Furbo is a company that provides streaming cameras to pet owners. The camera systems are capable of dispensing treats for pets if the owner desires it, and will even alert wonders that their dog is barking, enabling the owner to log in and view a live feed of their home. As reported by the New York Times, Furbo plans on expanding these services over the coming months with a tool that “translates” the various noises a dog makes into data that the system uses to alert owners to a possible crisis.
AI is being used in more and more pet-related products. AI-enabled devices let pet owners dispense treats for their dogs and play with their cats remotely. According to Andrew Bleiman, general manager for Tomofun (Furbo’s producer), the company wants to be able to tell its users when an emergency might be occurring at home, based on the behavior of dogs. Bleiman says this is a natural next step in the use of AI for pet-related products, pointing to how dogs have a long history of being owned and trained to alert their owners to potential danger. Bleiman explained that the AI-enabled version of Furbo was trained on video data gathered from thousands of the device’s users. Ten-second clips of dogs making various noises and communicating were used to train the machine learning algorithms within the device, after the users of the device provided relevant feedback on the clips.
According to Bleiman, the company has gathered a massive amount of data on dogs, which was analyzed using computer vision and bioacoustical techniques. The large amount of data enables the company’s researchers and engineers to create extremely precise and sensitive models, taking into account differences in individual dog breeds.
Tomofun isn’t the only company working on AI devices and models to help owners interact with and monitor their pets. The device known as Petcube comes equipped with Alexa and a camera, and the developers of the device are working on AI techniques that can identify “unusual behaviors”. The device compares a dog’s behavior to a baseline of healthy behavior, perhaps recommending the owner check in with a vet if their dog is unusually lethargic.
Meanwhile, the toy called Felik was designed by Yuri Brigance, and it utilize AI along with computer vision techniques like semantic segmentation to entertain cats throughout the day. The device is equipped with a camera and a laser pointer, and it moves the laser in an intelligent fashion. The device collects data on what the cat has been doing and where it has been, trying to recreate the feeling of chasing live prey for the cat. Cats need a stimulus that resembles hunting in order to be happy and healthy, so in this respect, the device is an animal wellness tool.
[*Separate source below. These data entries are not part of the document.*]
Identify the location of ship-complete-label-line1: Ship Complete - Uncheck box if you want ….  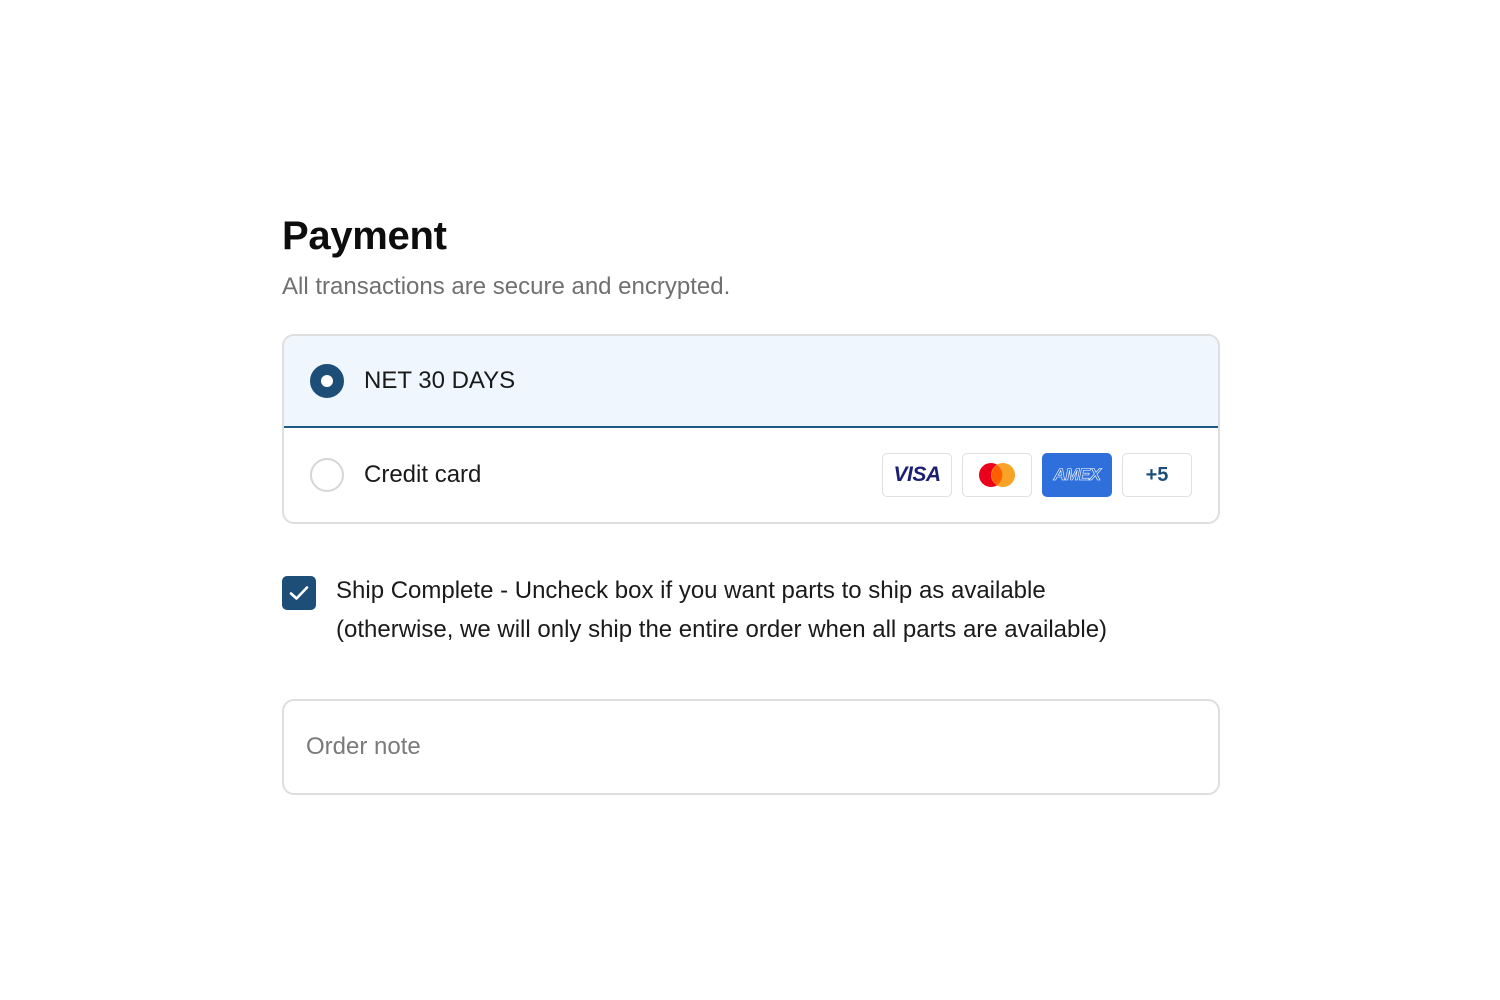
(691, 590).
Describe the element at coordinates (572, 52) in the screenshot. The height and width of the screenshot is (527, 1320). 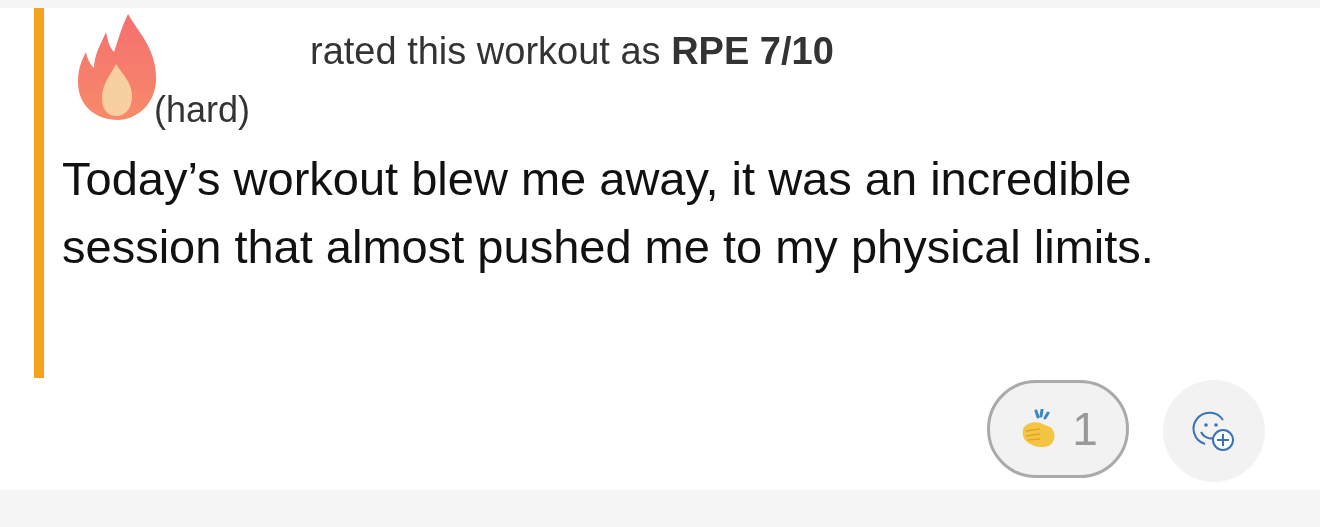
I see `rating-text: rated this workout as RPE 7/10` at that location.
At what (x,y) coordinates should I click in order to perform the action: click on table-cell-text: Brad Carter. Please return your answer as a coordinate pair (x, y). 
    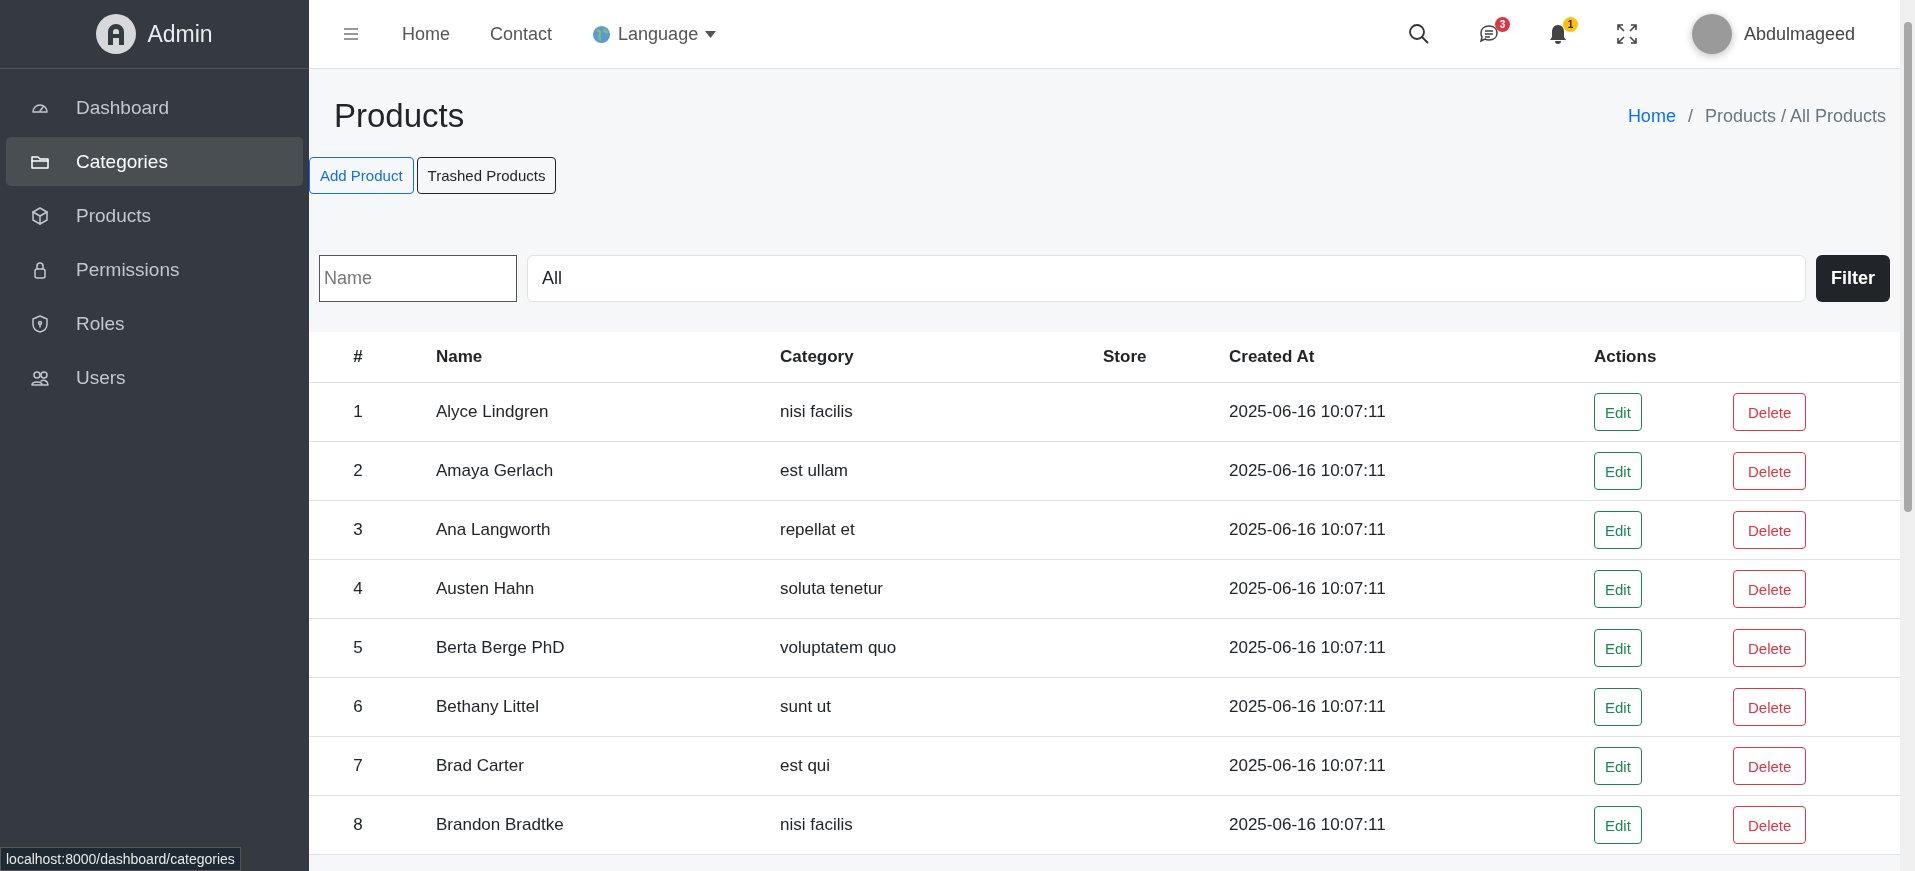
    Looking at the image, I should click on (480, 766).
Associate professor at the University of Michigan’s School of Information, Lionel P Robert Jr., predicts that the future of AI pet technology will come to focus more on the welfare of pets. Up until now most of the AI-supported technologies centering around pets are for owners to be able to determine that their pet is okay while they are out of the house. Robert hypothesizes that all the data being collected can be processed and fed to veterinarians in real-time, allowing automated systems to keep track of a pet’s health by monitoring variables like movement and weight.